Work order :: Once you find the line with "The height and" in the listing below, please repeat it and every later line exactly, through the last one, without pictures.
========================================
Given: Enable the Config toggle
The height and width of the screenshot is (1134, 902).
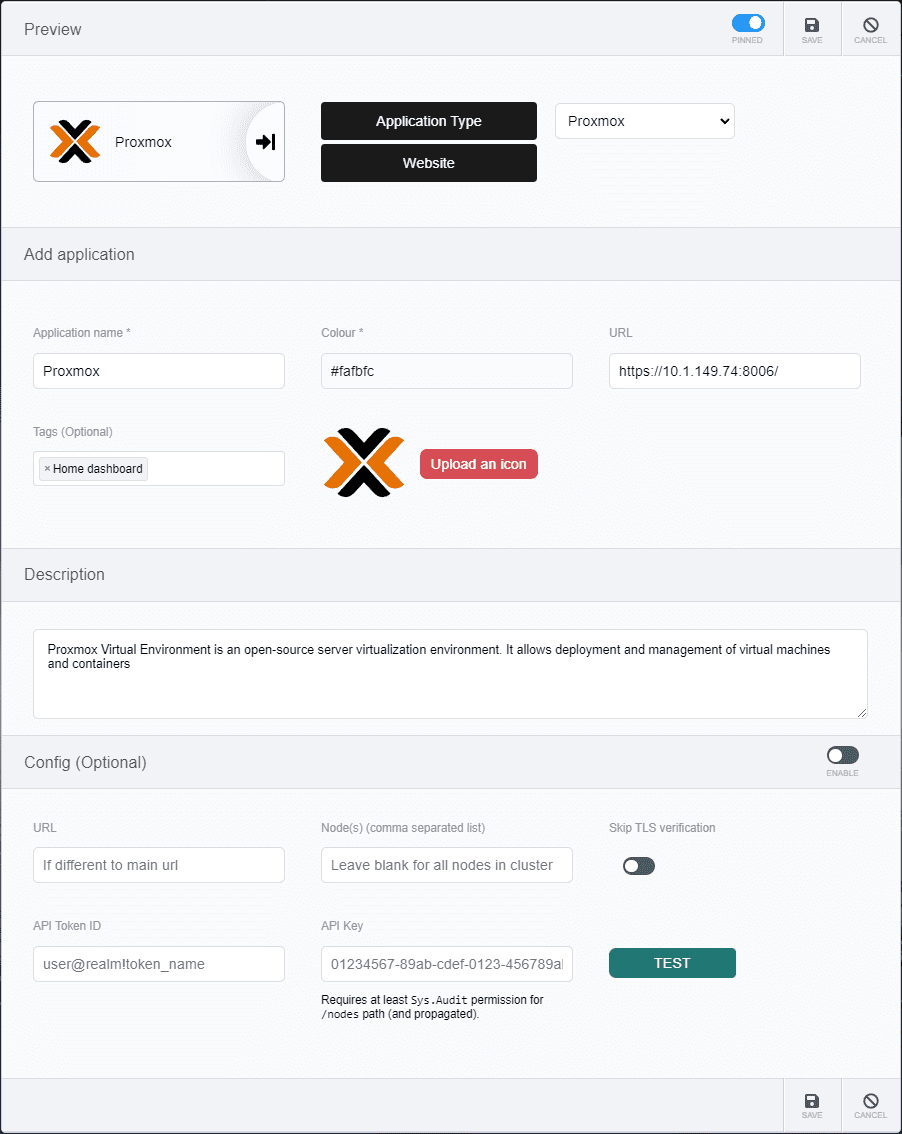Looking at the screenshot, I should click(842, 756).
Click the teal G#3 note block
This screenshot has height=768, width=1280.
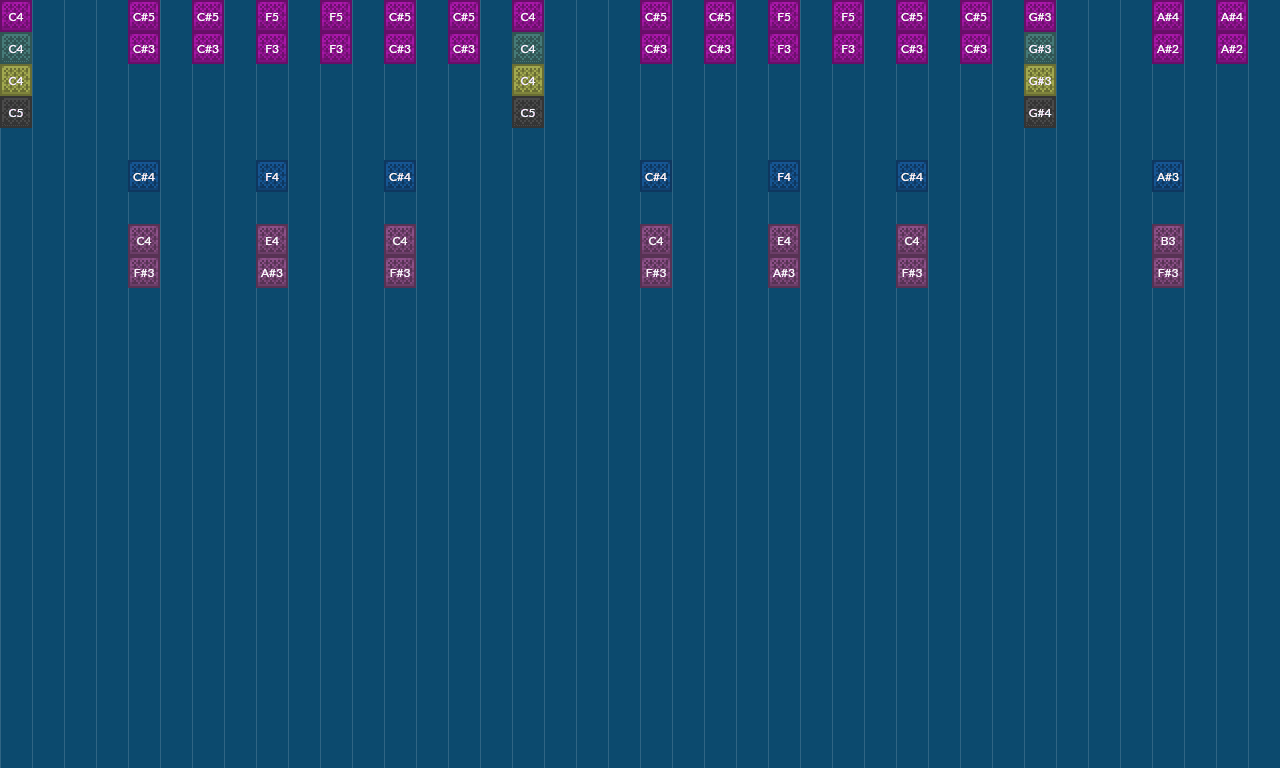click(1040, 49)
========================================
Response below ::
The height and width of the screenshot is (1134, 902).
Looking at the screenshot, I should click(842, 756).
Click the teal G#3 note block
This screenshot has height=768, width=1280.
click(1040, 49)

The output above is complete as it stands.